第10話

「どこだっ?!元凶の記憶はどれっ?!」


『ナナ』の『ゆめつくり』部屋。


 徐々に色を失いグレーに染まりゆく記憶のボールを棚から掻き出しながら、タムは周囲の記憶を闇に飲み込もうとしている元凶となっている記憶を必死に探す。

 イラはタムが掻き出した記憶のボールをカートに詰め込み、ユリの元へと運ぶ。


「ユリ、これお願い。・・・・修正、できそう?」

「・・・・やるしかないでしょ。できなくたって、やってみせるわよ」


 イラからグレーのボールを受け取ったユリは、次々とマシンの中にボールを放り込む。

 マシンのモニターに映し出された『ナナ』の記憶も、ボールの色同様に、灰色に霞んでいた。
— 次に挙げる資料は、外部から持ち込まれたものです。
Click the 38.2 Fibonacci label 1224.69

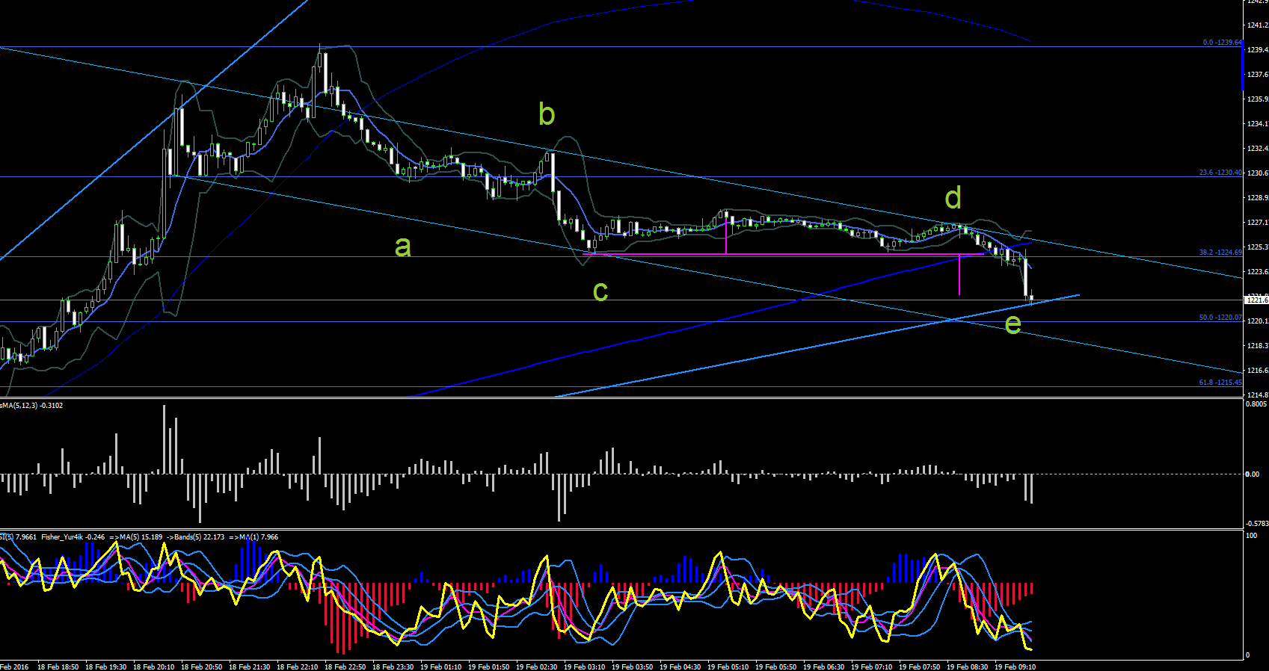[x=1220, y=253]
「大丈夫。きっと、大丈夫。映像の色調補正すれば、記憶ボールの色もきっと元に戻るはず」


 小さく呟きながら、手元のボタンを操作し、画像の明るさを上げる。

 これは通常、『ナナ』の記憶を元に夢を構成している際にも行っている映像処理作業のひとつ。
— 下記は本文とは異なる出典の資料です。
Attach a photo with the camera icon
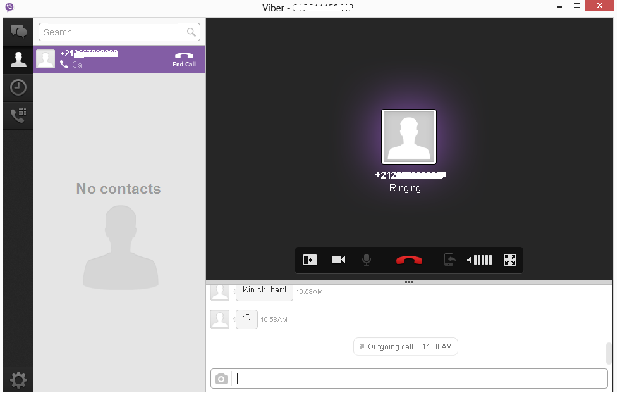The height and width of the screenshot is (395, 620). [x=221, y=378]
 もっとも、いつもユリが行っている通常の映像処理作業は、明るすぎる色合いを落ち着いた色に抑えたり、ぼやけた映像をはっきりとさせたり、全く異なる記憶の映像をつなぎ合わせたりという作業で、記憶のボールの色自体を元に戻す作業など行ったことは無かった。
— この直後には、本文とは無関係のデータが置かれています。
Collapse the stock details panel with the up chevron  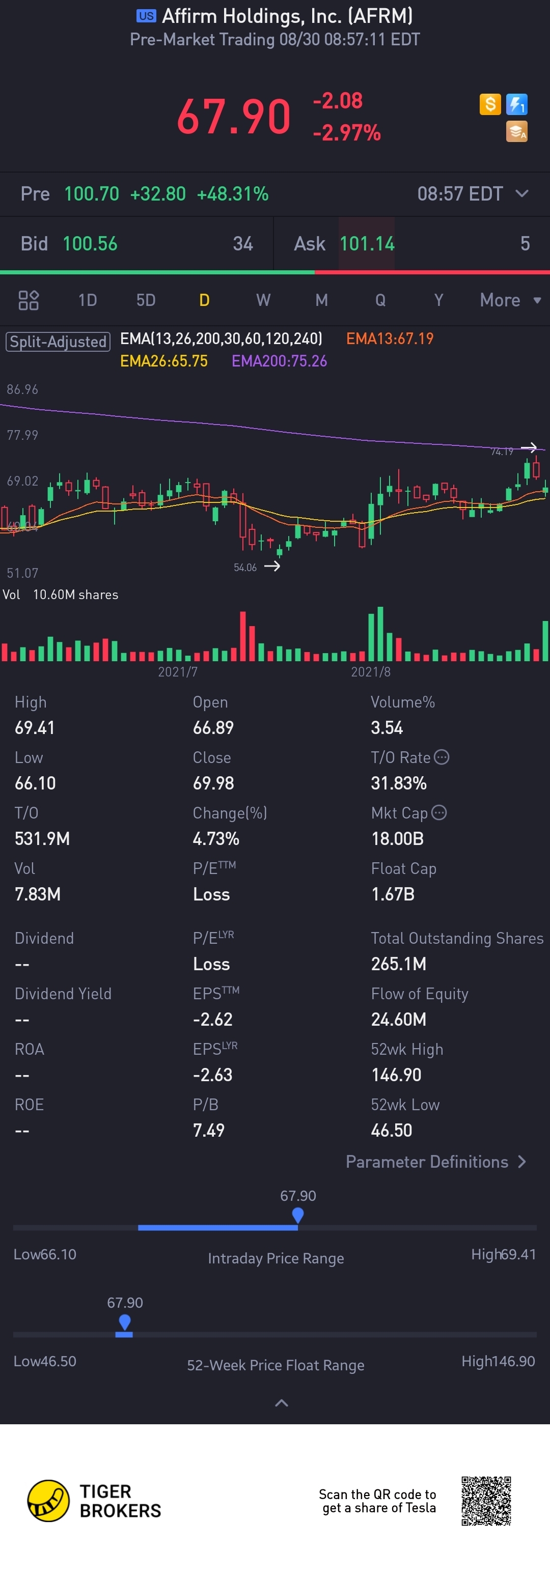pos(281,1403)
「この色とこの色を上げて、これを下げて、と・・・・」


 色調補正を終えて上書き保存をし、記憶のボールをマシンから吐き出させる。

 吐き出されたボールの放つ鮮やかな色に、ユリはホッと笑顔を浮かべた。


「どうよ?こんな感じじゃない?!」

「うん。いい感じ。さすがユリ」

「当たり前」


 得意げな表情を浮かべるユリ。

 そのユリに、イラは真顔で告げる。


「その調子でこれも頼むよ。あ、それからまだまだあるからね、グレーに染まった記憶」

「・・・・分かってるわよ」


 ユリのマシン近くに山のように積み上げられた、グレー色の記憶のボール。

 ため息を吐くユリの隣で、イラは愛おしそうに、色を取り戻したボールを抱きしめた。


「これは、あの棚にはまだ戻さない方がいいね」

「そうね、また染まっちゃうかもしれないし」


 イラとユリが視線を向けた先では。

 タムが必死の形相で元凶の記憶を探し続けている。


「これでもない・・・・これでもない・・・・あーもうっ!いったいどれよっ!」


 八つ当たりのように、両腕で掴める限りの記憶のボールを掴み取り、タムはそのボールを後ろへと放り投げる。

 と。


「・・・・あっ・・・・あーっ!あった、あったよっ!イラっ、ユリっ!」


 棚の奥深くに、真っ黒に染まった記憶のボールを3つ見つけ、タムは大慌てでそのボールを取り出し、中を覗き込む。


「・・・・えっ?」


 眉を顰め顔を上げるタムに、ユリがもどかしそうに声を掛けた。


「それ、マシンに入れて。ワタシとイラにも見せてよ」

「・・・・うん」


 戸惑いながらも、タムは黒く染まった記憶のボールをひとつ、マシンの中へと入れる。

 ややあって、モニターに『ナナ』の黒く染まった記憶が映し出された。